The expected answer holds every line from the first line of the data below through the line containing "Task: Click the green maximize dot", exactly as written, and no other line.

[Input]

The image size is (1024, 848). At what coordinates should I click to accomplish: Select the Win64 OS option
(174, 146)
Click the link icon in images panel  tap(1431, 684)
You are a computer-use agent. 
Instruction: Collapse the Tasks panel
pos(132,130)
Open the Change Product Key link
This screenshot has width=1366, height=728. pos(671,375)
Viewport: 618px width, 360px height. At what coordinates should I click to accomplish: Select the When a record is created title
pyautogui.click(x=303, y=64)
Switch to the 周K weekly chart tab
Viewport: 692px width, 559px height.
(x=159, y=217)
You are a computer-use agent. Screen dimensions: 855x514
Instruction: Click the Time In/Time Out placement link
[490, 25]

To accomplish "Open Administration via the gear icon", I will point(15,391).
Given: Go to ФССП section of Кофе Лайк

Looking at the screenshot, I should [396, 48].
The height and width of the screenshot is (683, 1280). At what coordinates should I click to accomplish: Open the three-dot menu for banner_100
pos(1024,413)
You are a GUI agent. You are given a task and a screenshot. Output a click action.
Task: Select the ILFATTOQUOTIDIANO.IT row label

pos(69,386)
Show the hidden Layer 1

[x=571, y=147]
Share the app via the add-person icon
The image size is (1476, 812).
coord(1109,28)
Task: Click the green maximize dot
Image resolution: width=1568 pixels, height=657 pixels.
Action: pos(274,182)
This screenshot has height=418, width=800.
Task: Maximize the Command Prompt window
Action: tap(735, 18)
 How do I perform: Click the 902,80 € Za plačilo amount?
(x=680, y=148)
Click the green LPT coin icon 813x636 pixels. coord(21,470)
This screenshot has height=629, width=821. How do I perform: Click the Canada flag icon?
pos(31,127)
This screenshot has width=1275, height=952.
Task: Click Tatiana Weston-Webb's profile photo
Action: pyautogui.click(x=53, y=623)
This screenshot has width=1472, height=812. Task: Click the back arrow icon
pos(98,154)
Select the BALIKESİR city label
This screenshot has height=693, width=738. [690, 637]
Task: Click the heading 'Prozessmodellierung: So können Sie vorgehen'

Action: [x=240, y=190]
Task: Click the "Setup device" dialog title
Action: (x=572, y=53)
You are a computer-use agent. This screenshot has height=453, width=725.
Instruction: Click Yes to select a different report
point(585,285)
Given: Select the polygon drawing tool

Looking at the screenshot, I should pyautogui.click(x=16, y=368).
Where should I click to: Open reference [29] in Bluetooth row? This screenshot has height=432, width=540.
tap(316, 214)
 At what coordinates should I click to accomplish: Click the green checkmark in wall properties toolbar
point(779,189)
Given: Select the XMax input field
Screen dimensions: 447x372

[/Input]

*Expected answer*:
The image size is (1024, 848). At what coordinates should I click to accomplish: Select the Win64 OS option
(174, 146)
Click the link icon in images panel  tap(1431, 684)
You are a computer-use agent. 
Instruction: Collapse the Tasks panel
pos(132,130)
Open the Change Product Key link
This screenshot has width=1366, height=728. pos(671,375)
Viewport: 618px width, 360px height. At what coordinates should I click to accomplish: Select the When a record is created title
pyautogui.click(x=303, y=64)
Switch to the 周K weekly chart tab
Viewport: 692px width, 559px height.
(x=159, y=217)
You are a computer-use agent. Screen dimensions: 855x514
Instruction: Click the Time In/Time Out placement link
[490, 25]

To accomplish "Open Administration via the gear icon", I will point(15,391).
Given: Go to ФССП section of Кофе Лайк

Looking at the screenshot, I should [396, 48].
The height and width of the screenshot is (683, 1280). At what coordinates should I click to accomplish: Open the three-dot menu for banner_100
pos(1024,413)
You are a GUI agent. You are given a task and a screenshot. Output a click action.
Task: Select the ILFATTOQUOTIDIANO.IT row label

pos(69,386)
Show the hidden Layer 1

[x=571, y=147]
Share the app via the add-person icon
The image size is (1476, 812).
coord(1109,28)
Task: Click the green maximize dot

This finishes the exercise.